With the unemployment rate in focus, investors have seen it steadily rise from 3.7% in January to 4.3% in July. History has shown that when unemployment picks up momentum, it generally does not stop without any external support or stimulus to the economy. That being said, we believe investors should discern the reason why unemployment is rising, as the details do impact the overall context of the economic environment.
As shown below, the labour force has increased meaningfully. In other words, the supply of labour has increased. The reasons for this increase can be attributed to immigration policy, new entrants into the workforce and those re-entering the workforce (potentially lured back by higher wages). The increase in the supply of labour could be interpreted by some as a ‘positive’, as only a robust and resilient economy would result in an increased labour force participation.

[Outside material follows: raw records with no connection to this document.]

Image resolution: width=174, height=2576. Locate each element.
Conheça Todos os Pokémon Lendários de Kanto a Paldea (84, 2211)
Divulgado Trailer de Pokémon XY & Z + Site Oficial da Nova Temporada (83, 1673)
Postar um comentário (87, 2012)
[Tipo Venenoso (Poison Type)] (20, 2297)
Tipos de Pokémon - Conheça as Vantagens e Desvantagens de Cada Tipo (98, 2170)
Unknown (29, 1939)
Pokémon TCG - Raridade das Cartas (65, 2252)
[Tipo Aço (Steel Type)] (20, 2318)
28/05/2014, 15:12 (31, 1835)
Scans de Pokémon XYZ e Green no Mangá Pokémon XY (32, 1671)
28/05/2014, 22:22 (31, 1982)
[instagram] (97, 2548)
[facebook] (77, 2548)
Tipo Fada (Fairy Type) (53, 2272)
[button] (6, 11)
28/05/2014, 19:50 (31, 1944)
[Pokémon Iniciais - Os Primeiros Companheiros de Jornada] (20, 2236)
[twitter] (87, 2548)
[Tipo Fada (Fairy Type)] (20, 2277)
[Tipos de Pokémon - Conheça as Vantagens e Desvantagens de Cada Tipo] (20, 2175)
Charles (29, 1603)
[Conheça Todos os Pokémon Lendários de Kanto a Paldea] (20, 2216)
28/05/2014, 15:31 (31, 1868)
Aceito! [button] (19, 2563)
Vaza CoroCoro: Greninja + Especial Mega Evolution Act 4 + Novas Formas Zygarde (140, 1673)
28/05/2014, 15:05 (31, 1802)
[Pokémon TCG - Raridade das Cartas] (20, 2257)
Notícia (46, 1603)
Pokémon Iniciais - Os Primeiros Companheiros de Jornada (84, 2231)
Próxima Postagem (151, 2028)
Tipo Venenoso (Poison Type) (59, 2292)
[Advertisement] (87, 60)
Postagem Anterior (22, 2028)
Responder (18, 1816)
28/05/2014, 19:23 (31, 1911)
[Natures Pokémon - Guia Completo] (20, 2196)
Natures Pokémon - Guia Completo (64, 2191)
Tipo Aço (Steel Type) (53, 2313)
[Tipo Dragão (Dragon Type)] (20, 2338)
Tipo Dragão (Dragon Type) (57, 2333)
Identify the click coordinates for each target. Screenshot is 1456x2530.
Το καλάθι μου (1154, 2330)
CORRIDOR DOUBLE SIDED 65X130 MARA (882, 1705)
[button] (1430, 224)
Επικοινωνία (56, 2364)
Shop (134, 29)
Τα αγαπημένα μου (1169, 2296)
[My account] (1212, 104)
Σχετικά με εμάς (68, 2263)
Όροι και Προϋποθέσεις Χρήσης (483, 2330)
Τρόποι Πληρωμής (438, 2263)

Ultimately, those job seekers will not secure employment immediately. There will be time needed to absorb these workers and hence, the increase in the unemployment rate should be expected. However, this rise in unemployment feel less ominous than if it were due to a decrease in demand for labour or from mass layoffs. There has been no clear evidence of this thus far. Hence, we feel comfortable keeping our eye on the variables influencing unemployment and look for further weakness in the consumer and corporate earnings before we sound the alarm for a recession.